Re: bug#47885: [PATCH] org-table-import: Make it more smarter for interactive use

2021-05-18 Thread Utkarsh Singh
On 2021-05-18, 19:31 +0700, Maxim Nikulin  wrote:

> The question may be risen in emacs-devel but I am unsure if I will 
> participate in discussion.

Why?

>> Can you test this function:
>> 
>> (defun org-table--comma-as-decimal-sep ()
>>"Return nil or 2 if separator is dot or comma respectively."
>>(string-search "," (format "%f" 10)))
>
> No, it does not work. `format' always uses dot.
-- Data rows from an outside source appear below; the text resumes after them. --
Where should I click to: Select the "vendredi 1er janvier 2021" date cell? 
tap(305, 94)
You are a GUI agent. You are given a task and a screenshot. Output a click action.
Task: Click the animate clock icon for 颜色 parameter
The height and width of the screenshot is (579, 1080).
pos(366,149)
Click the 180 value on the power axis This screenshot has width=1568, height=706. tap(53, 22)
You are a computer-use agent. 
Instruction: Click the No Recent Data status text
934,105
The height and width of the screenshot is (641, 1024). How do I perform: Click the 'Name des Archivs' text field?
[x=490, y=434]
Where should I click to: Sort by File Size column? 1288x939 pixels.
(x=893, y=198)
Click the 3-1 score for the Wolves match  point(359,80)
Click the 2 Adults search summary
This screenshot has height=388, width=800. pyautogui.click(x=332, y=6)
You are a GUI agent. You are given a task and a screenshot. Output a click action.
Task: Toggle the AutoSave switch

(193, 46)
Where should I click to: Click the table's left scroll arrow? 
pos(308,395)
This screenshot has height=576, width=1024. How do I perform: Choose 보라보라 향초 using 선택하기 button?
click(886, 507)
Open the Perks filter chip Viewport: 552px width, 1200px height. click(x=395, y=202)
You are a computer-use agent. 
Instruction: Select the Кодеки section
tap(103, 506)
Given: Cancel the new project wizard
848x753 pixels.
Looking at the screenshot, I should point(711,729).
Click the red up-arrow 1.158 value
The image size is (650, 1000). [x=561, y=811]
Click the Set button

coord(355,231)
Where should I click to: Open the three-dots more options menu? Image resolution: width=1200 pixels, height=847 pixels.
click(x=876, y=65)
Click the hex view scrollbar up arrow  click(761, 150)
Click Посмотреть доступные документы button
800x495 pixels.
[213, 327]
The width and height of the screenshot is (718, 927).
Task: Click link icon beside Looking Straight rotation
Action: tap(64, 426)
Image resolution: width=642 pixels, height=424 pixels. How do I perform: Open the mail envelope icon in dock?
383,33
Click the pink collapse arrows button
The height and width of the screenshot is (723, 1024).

It is reasonable when 
> e.g. during writing a config file or during data exchange when locales 
> must be ignored.
>
> I was too optimistic. I did not expect that support of locales are so 
> poor in Emcacs. I do not see any traces of localeconv(3) in sources that 
> would allow to get value of decimal_point directly.
>
> Numbers are forced to use "C" locale and I have not noticed any way to 
> override it. Initial settings:
>
> http://git.savannah.gnu.org/cgit/emacs.git/tree/src/emacs.c#n1490
>
> http://git.savannah.gnu.org/cgit/emacs.git/tree/src/emacs.c#n2861
>
> setlocale (LC_NUMERIC, "C");
>

Hmm, so this means that Elisp cannot read something like this '10,1' as
floating point number.

>> To test I am using: $ LANG=de_DE.UTF-8 emacs -Q
>> 
>> But I am getting this as warning:
>> (process:1787): Gtk-WARNING **: 15:40:49.375: Locale not supported by C 
>> library.
>>  Using the fallback 'C' locale.
>
> You get this error due to you have not generated this locale. On debian 
> & ubuntu
>
> dpkg-reconfigure locales
>
> allows to select desired locales and performs all necessary actions.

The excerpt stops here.